Un’attività sempre più pervasiva di controllo del territorio che metterebbe a rischio ben 4.450 imprese attive nel comparto, maggiormente fiaccate dalla crisi di liquidità causata dall’emergenza pandemica e, dunque, più vulnerabili al “welfare criminale” delle mafie che dispongono, al contrario, di ingenti risorse finanziarie pronte alle operazioni di riciclaggio.

È quanto emerge da una ricerca realizzata da Demoskopika sul comparto turistico elaborando una serie di dati rilevati da alcune fonti ufficiali o autorevoli: Unioncamere, Direzione Investigativa Antimafia, Agenzia nazionale per l’amministrazione e la destinazione dei beni sequestrati e confiscati alla criminalità organizzata, Istat, Cerved e Transcrime.

«Oltre il 13 per cento delle imprese del comparto turistico a rischio default a causa del Covid – spiega il presidente di Demoskopika, Raffaele Rio – potrebbe subire le strategie aggressive di infiltrazione economica della criminalità.
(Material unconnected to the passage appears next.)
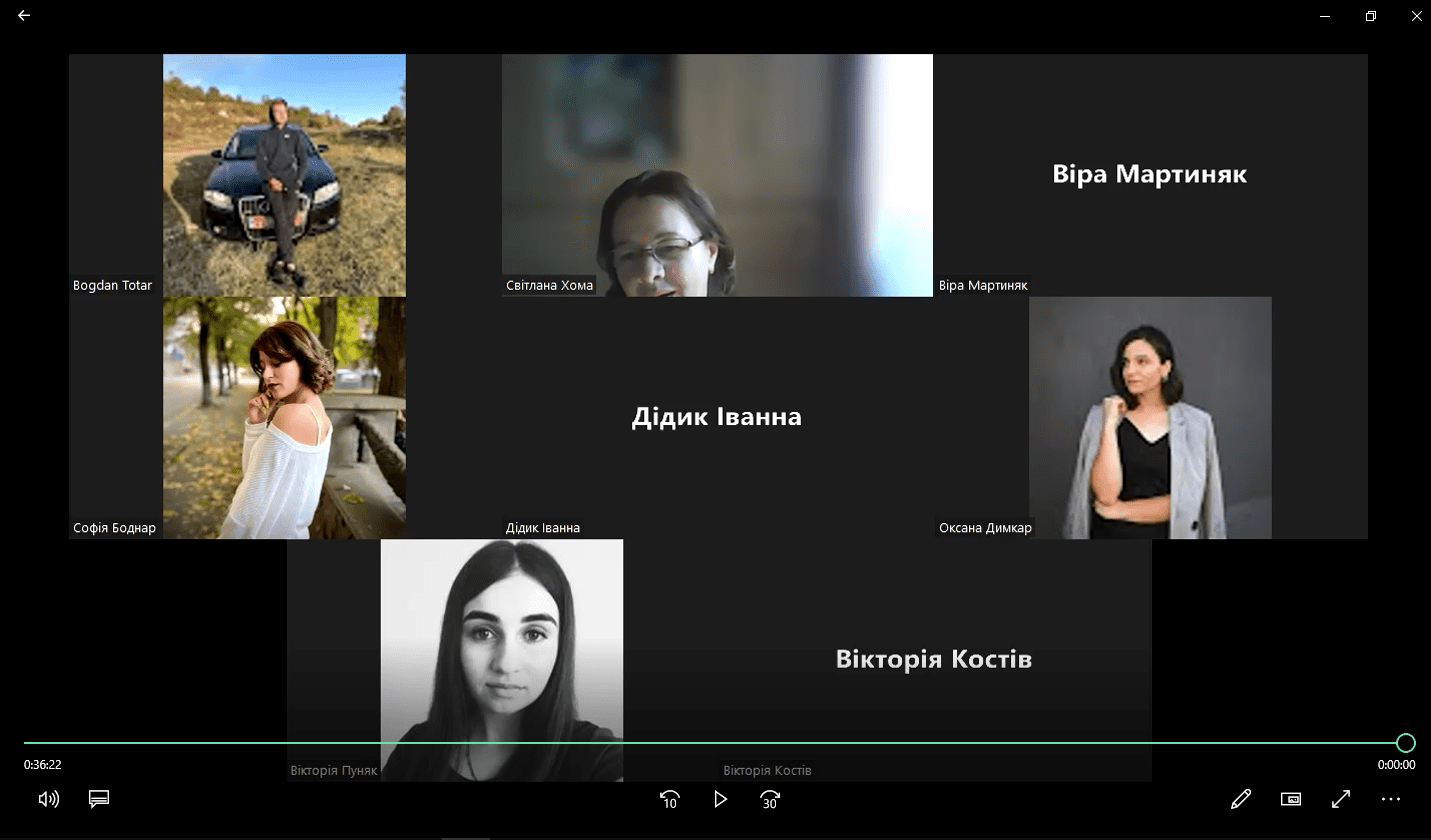Expand the three-dots more options menu

(1391, 799)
La prolungata emergenza ha generato una preoccupante crisi di liquidità rendendo le imprese ancora più vulnerabili all’ingresso nel capitale sociale di ingenti quantità di denaro dei sodalizi criminali».

Osservando il livello territoriale emerge, inoltre, che nelle aree del Sud si concentrerebbe il 38% degli introiti criminali, pari a 825 milioni di euro. A seguire il Centro con 515 milioni di euro (23%), il Nord Ovest con 490 milioni di euro (22 per cento) e il Nord Est con 370 milioni di euro (17%).
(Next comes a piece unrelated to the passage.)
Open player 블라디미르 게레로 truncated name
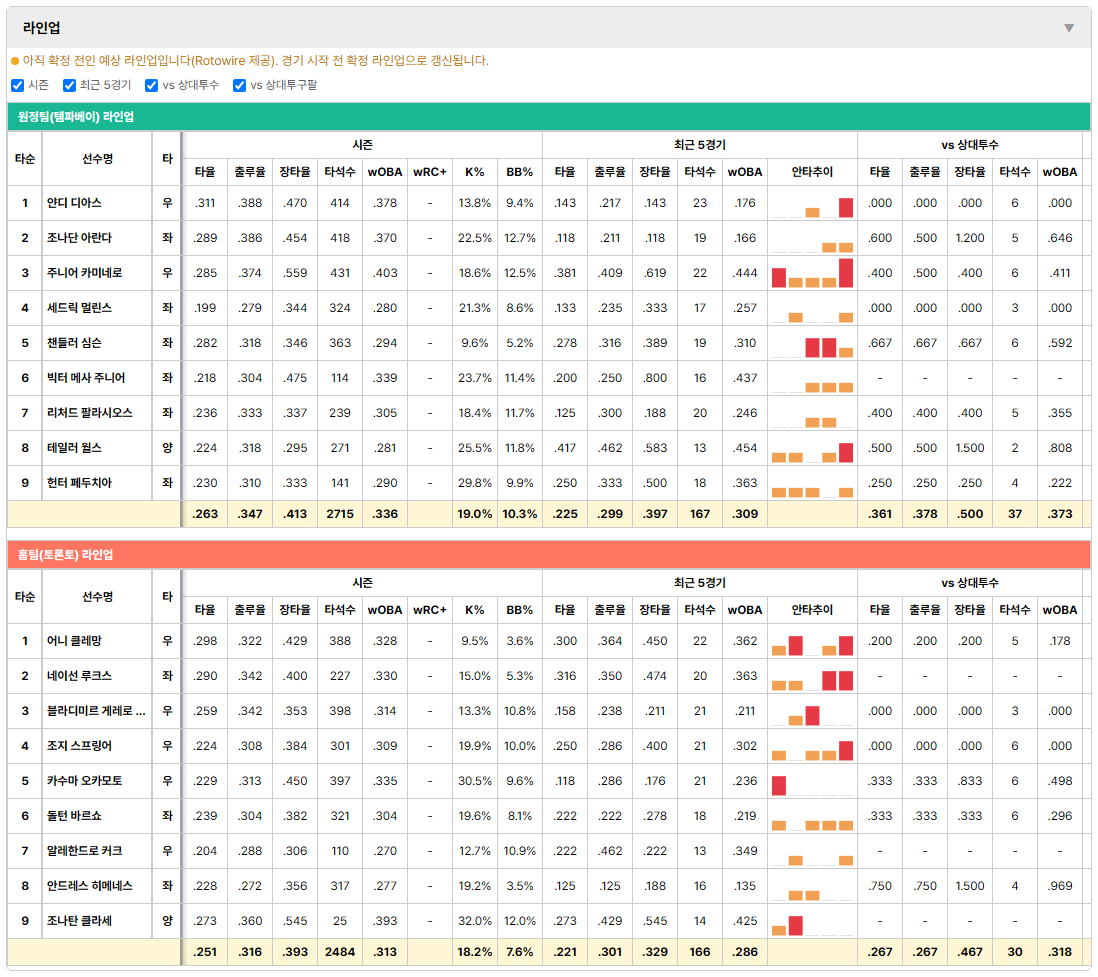 coord(96,711)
Nelle realtà territoriali caratterizzate da un maggiore rischio di infiltrazione economica della criminalità organizzata, infine, si concentra oltre la metà (53,4%) del giro d’affari dei proventi illegali, quantificabile in 1.175 milioni di euro: Campania (265 milioni di euro), Lombardia (260 milioni di euro), Lazio (260 milioni di euro), Sicilia (175 milioni di euro), Puglia (140 milioni di euro) e Calabria (75 milioni di euro).  In particolare, a pesare sul primato negativo della Campania, che ha totalizzato il massimo del punteggio (122,9 punti), i 101 alberghi e ristoranti confiscati, pari al 23,5% sul totale delle strutture turistiche confiscate dalle autorità competenti e le oltre 11 mila operazioni finanziarie sospette direttamente imputabili alla criminalità. In Italia nei primi sei mesi del 2020 sono state 44.884 le manovre anomale con una crescita rilevante rispetto allo stesso periodo del 2019, pari a al 242,9 per cento, quando ne erano state segnalate complessivamente 13.090.
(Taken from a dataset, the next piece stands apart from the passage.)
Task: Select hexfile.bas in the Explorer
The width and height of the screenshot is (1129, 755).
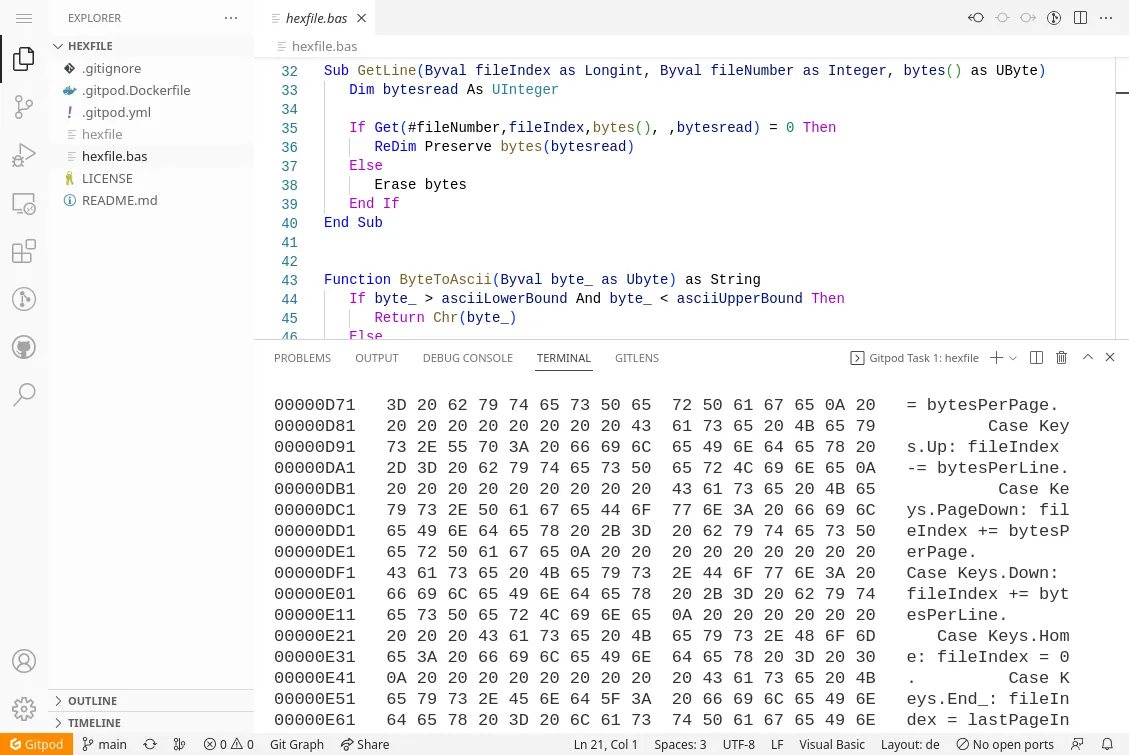Action: point(114,156)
Ben 33 mila imprese del settore turistico, invece, sarebbero a rischio default con una contrazione del fatturato pari a oltre 9,3 miliardi di euro. Sono sei i sistemi turistici locali a presentare un’incidenza percentuale maggiore rispetto alla media italiana: Campania con 540 imprese più vulnerabili all’ingresso di capitali illegali su un totale di 3.400 aziende a rischio default (15,9 per cento), Lazio con 530 realtà imprenditoriali su un totale di 3.600 imprese (14,7 per cento), Sicilia con 350 imprese su un totale di 2.400 realtà attive in campo turistico a rischio fallimento. E, ancora: Lombardia con 530 aziende maggiormente vulnerabili su 3.800 imprese nel complesso (13,9 per cento), Puglia con 290 imprese su un totale di 2.100 (13,8 per cento) e, infine, Calabria con 150 realtà aziendali su un dato complessivo di 1.100 imprese a rischio default (13,6 per cento).